Instructor: Dan Baumgardt
Course: Style, Department of English
Assessment: Scaffolded Revision Assignments: Revision Assignment 1, Revision Assignment 2, Revision Assignment 3, Performance Criteria


I wanted students to use the vocabulary of style to help a real client revise a text with which they (or their readers) were experiencing problems. To accomplish this goal, I created three, scaffolded assignments in which students analyze language in use, locate possibilities for revision, and explain these possibilities first to fictional clients, and then in the third and final revision assignment, to real clients. (Students begin by analyzing and revising a local gas company’s notice of rate changes to its customers. Then they analyze and revise a public notice posted by New York City’s Board of Health. In the third revision, they examine the employee handbook of Direct Advantage Marketing (DAM), a company based in Pittsburgh.
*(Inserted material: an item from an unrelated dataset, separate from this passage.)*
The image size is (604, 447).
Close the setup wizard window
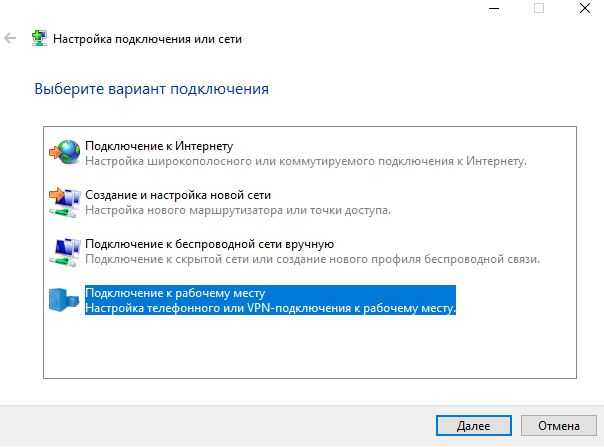585,8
In this assignment, they write to DAM employees Andy Ziegler and Mark D’Accione, explaining important style problems they have found in the handbook.)


The first two assignments (Revisions 1 and 2) provide lower-stakes dry runs that help students develop all of the needed skills for Revision 3. By using the same performance criteria for each assignment, I was able to provide feedback to students that they could use to improve their performance on the subsequent assignment.


Students overwhelmingly found these assignments exciting learning experiences. They appreciated the fact that they could work on improving the same set of skills with every assignment. For me, the hardest part was finding texts for students to analyze that displayed the particular style problems they had studied at that point in the semester. Also, finding real clients was difficult, and students appreciated some more than others.


I have discovered the importance of teaching with consistency, reinforcing key concepts through class activities and assignments and employing a consistent vocabulary. I’ve realized that if I want students to use disciplinary vocabulary in class discussion, I must present them with many opportunities to do so, and as deftly as possible, steer the conversation back to the vocabulary and important points whenever possible.